LePage orders removal of labor mural, sparking outcry
Photo: James Imbrogno
The LePage administration has ordered the removal of this 36-foot long mural from the lobby of the state Department of Labor. Artists Judy Taylor says the mural was never meant to be political, just a historical depiction of Maine’s labor history.
AUGUSTA — Gov. Paul LePage has ordered the removal of a 36-foot mural depicting Maine’s labor history from the lobby of the Department of Labor.
Worker advocates described the move as a "mean-spirited" provocation amid the administration’s high-tension standoff with unions.
Acting labor chief Laura Boyett emailed staff Tuesday about the mural’s pending removal, as well as another administration directive to rename several department conference rooms that carry the names of pro-labor icons such as Cesar Chavez.
According to LePage spokesman Dan Demeritt, the administration felt the mural and the conference room monikers showed "one-sided decor" not in keeping with the department’s pro-business goals.

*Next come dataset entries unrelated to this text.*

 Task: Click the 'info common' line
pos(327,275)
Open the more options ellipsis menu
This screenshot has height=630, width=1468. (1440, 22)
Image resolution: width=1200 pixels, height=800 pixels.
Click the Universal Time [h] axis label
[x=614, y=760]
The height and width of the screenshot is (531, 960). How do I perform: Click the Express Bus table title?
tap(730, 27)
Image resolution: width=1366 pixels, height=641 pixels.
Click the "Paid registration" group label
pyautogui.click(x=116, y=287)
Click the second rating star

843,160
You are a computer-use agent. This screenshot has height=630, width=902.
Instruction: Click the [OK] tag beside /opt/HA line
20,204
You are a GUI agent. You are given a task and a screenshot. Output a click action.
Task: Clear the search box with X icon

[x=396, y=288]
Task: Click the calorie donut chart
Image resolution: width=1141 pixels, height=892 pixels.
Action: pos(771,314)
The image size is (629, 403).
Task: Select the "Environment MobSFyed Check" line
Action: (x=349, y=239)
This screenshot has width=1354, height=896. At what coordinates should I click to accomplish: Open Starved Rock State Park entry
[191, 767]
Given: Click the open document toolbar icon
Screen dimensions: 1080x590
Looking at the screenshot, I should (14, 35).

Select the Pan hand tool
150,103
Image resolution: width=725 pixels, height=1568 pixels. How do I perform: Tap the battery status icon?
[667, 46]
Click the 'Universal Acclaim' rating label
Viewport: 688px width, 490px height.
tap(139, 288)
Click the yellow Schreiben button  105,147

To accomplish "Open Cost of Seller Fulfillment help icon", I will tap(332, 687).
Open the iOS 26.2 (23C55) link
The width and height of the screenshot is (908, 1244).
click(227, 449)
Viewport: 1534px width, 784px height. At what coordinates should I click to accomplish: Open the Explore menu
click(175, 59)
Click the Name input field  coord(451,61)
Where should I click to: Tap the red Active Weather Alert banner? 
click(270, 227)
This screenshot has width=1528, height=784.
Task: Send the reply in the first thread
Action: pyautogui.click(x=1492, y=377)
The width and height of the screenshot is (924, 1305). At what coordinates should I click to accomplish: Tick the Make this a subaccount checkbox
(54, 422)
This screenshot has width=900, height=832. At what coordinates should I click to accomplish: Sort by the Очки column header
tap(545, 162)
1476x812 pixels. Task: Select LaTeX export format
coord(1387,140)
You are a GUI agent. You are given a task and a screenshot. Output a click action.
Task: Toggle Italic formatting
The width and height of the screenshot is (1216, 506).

"The message from state agencies needs to be balanced," said Demeritt, adding that the mural had sparked complaints from "some business owners" who complained it was hostile to business.
Demeritt declined to name the businesses.
The mural was erected in 2008 following a jury selection by the Maine Arts Commission and a $60,000 federal grant. Judy Taylor, the artist from Seal Cove, said Tuesday that her piece was never meant to be political, simply a depiction of Maine’s labor history.
The 11-panel piece depicts several moments, including the 1937 shoe mill strike in Auburn and Lewiston, "Rosie the Riveter" at Bath Iron Works, and the paper mill workers’ strike of 1986 in Jay.
According to Taylor, the idea for the panels came from Charley Scontras, a labor historian at the University of Maine.
Taylor said the administration’s decision to remove the mural was "terrible." She said her 2007 selection by the Maine Arts Commission was the "commission of a lifetime."
Taylor said she’d never heard that her mural painted an unflattering picture of business.
"There was never any intention to be pro-labor or anti-labor," she said. "It was a pure depiction of the facts."
She said people had always reacted positively to the mural, even businesspeople who came to her studio.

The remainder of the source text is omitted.